Challenge 12 ☆☆☆

Welcome to challenge Challenge 12. You need to guess the secret that is hidden in Java, Docker, Kubernetes, Vault, AWS or GCP.

Docker COPY and WORKDIR

Sometimes large parts of the local filesystem are copied over to the container so that they are available in the container for the convenience of the author.

In this challenge, we did some COPY’ing as well and hid a key there. Note that the key changes on every generation of the docker container, so you’d better extract and use it quickly :).

Try deepfenceio/secretscanning, docker history of the image, or just docker exec against a running container.

Answer to solution :

You can solve this challenge by the following steps:

  1. Exec into the container and go over the files:

    • First check the actual Dockerfile and see what COPY operations happen. Note that you can get this data using docker history (see challenge 3&4 as well) when you have no Dockerfile but only an image.

    • Start the container locally with docker run jeroenwillemsen/wrongsecrets:<TAGNAME-HERE>

    • Find the container id by doing docker ps in a next terminal

    • Do docker exec -it <container id> "/bin/sh"

    • In the container, go to target directory of the COPY operation and look for the secret.

  2. Use Deepfence secret scanner

    • Download the target version of the wrongsecrets container: docker pull jeroenwillemsen/wrongsecrets:<VERSION YOU ARE PLAYING-HERE>

    • Run docker run -it --rm --name=deepfence-secretscanner -v $(pwd):/home/deepfence/output -v /var/run/docker.sock:/var/run/docker.sock -v /usr/bin/docker:/usr/bin/docker deepfenceio/secretscanning -image-name jeroenwillemsen/wrongsecrets:<VERSION YOU ARE PLAYING-HERE>

Why using containers to put secrets in is a bad idea

As you can tell by now, you can easily detect any secret that stored within a container. Whether it is an ENV, a file, or another property: if a system can read it, so can a human.

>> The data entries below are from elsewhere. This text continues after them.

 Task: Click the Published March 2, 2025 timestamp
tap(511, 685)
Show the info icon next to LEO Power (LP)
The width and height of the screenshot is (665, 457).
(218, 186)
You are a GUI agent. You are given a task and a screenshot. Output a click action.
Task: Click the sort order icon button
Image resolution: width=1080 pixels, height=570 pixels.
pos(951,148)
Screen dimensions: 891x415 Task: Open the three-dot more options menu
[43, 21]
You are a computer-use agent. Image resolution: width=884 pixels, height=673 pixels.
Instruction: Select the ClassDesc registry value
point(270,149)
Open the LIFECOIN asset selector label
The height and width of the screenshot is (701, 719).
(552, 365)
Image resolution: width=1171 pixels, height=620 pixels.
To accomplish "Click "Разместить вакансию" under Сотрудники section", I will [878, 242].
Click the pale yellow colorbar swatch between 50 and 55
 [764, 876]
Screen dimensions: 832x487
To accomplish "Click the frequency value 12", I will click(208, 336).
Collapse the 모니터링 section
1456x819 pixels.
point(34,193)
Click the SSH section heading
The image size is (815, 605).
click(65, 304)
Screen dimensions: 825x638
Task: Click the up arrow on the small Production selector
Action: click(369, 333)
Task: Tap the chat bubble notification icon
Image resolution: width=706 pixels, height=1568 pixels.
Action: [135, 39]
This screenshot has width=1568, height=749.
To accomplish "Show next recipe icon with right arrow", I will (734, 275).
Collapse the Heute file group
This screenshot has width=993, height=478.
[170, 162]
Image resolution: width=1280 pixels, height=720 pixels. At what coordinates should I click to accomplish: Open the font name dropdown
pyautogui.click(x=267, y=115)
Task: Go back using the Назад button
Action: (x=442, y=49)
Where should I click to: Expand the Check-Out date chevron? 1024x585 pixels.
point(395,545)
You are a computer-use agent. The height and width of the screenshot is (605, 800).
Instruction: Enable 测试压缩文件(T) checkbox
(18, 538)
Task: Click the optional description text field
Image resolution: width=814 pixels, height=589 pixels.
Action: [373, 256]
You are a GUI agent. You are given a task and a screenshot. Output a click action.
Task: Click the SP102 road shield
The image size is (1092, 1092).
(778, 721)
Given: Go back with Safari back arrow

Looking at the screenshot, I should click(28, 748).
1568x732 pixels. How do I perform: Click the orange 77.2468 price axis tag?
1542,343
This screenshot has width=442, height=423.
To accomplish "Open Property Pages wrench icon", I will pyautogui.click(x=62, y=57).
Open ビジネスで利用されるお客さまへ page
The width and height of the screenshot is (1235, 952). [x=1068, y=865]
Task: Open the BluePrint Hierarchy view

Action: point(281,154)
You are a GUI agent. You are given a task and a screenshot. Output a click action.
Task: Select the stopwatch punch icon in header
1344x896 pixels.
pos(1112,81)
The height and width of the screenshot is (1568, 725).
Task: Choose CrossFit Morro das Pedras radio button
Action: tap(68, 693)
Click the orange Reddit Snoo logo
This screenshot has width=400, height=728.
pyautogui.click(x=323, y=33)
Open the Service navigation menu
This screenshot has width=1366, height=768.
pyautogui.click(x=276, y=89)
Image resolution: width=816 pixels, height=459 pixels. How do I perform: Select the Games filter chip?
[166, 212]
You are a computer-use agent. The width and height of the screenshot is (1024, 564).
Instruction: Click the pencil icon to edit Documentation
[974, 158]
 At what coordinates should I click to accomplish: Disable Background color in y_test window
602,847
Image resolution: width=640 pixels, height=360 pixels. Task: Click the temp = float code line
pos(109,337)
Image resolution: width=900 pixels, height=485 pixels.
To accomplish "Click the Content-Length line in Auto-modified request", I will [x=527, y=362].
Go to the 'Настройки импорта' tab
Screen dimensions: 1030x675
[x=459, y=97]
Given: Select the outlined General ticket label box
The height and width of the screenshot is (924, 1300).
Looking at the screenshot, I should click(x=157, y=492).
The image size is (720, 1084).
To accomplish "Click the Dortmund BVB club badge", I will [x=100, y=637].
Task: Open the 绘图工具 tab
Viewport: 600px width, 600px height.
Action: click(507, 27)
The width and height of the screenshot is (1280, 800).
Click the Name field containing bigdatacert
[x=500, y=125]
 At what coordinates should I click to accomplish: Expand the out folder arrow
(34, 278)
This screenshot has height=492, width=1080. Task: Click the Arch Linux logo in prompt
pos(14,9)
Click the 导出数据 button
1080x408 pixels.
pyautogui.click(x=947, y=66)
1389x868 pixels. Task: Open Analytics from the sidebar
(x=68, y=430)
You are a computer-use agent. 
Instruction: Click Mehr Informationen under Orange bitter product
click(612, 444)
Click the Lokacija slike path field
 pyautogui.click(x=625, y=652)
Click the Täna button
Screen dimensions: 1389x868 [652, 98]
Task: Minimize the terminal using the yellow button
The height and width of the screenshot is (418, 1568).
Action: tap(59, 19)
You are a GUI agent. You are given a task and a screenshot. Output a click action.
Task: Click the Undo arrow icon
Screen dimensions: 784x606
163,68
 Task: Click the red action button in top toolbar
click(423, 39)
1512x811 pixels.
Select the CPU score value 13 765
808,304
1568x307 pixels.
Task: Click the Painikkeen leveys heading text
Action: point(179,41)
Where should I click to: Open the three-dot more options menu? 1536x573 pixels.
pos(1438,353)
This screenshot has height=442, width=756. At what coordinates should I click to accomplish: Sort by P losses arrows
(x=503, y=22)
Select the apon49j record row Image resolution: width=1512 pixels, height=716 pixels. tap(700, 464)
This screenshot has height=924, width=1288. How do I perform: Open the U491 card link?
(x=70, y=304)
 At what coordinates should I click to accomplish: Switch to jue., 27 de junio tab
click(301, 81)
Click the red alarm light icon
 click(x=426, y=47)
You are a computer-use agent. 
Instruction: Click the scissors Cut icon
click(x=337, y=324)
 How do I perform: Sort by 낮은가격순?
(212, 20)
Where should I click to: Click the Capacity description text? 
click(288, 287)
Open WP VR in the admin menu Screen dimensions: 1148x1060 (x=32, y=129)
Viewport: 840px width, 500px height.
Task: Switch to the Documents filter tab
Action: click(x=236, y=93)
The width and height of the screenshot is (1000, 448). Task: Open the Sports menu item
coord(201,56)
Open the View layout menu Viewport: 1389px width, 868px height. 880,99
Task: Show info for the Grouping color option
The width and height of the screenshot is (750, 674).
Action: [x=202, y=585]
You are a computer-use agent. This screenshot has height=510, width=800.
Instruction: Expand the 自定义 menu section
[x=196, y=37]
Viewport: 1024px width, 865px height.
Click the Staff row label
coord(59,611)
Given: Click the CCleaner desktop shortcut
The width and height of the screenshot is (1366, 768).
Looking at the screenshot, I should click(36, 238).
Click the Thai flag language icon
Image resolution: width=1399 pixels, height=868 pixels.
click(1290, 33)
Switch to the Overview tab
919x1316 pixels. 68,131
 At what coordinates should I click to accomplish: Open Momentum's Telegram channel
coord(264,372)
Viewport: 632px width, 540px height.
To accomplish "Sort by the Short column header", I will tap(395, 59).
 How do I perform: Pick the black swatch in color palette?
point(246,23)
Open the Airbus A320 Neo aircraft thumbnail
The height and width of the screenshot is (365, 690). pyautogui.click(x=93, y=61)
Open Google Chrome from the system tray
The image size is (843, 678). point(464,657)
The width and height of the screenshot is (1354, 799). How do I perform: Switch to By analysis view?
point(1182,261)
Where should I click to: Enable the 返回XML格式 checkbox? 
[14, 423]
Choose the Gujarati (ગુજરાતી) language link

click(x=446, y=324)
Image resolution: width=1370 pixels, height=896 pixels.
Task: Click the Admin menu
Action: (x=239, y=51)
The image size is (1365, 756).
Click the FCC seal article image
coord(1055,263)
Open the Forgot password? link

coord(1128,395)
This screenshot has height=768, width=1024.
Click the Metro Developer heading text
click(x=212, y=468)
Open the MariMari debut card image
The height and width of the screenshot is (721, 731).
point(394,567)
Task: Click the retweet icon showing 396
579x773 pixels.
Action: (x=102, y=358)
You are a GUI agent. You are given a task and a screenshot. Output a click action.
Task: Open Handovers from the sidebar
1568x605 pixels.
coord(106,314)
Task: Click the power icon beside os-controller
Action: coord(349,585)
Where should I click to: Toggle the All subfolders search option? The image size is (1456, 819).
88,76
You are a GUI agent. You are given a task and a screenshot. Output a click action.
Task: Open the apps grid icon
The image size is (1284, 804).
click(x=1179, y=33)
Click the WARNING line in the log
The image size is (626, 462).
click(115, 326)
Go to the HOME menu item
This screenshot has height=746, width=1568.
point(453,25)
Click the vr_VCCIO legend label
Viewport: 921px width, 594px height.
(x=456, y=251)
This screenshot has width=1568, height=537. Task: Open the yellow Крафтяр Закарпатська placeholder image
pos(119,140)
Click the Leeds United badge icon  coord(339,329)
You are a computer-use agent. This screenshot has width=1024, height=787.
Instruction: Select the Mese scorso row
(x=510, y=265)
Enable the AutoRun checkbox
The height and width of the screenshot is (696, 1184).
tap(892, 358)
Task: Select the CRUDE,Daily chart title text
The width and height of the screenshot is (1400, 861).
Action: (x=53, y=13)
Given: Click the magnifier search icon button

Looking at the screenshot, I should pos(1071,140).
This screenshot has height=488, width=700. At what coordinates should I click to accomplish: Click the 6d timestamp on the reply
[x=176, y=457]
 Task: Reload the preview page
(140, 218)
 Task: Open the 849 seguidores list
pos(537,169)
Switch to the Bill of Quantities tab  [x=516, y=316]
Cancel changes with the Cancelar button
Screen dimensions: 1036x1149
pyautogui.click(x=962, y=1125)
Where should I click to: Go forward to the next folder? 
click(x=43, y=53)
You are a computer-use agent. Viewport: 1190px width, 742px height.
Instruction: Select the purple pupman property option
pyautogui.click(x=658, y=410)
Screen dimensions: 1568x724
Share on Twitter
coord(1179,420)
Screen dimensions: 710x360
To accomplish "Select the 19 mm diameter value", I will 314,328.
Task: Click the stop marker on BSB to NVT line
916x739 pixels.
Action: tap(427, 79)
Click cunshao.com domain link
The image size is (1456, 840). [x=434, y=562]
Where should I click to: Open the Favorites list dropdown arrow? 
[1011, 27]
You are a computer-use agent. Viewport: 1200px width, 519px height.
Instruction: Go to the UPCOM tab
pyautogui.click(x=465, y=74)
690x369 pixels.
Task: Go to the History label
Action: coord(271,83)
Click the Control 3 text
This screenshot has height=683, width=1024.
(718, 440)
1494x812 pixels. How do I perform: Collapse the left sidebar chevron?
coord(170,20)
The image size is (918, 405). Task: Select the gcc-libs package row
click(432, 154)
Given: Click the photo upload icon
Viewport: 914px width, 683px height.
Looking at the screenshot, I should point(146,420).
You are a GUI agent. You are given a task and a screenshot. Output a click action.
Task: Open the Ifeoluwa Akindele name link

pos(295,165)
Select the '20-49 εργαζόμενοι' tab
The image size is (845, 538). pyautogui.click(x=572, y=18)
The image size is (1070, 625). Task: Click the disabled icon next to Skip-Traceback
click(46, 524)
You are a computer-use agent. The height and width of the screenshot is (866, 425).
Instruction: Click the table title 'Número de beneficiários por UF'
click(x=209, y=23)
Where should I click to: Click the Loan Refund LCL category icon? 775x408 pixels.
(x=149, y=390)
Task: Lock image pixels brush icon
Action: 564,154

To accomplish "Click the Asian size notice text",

Given it is a best practice to let a container be immutable and versioned, you will often end up with the secret within a container forever, unless you remove it again from the registry.

Note: when you reduce the amount of executables in a container (so no shell is possible), don’t forget about Openssl client and simple binaries like ls and cat that might have to be removed as well. This helps to prevent an attacker going through the contents of your container.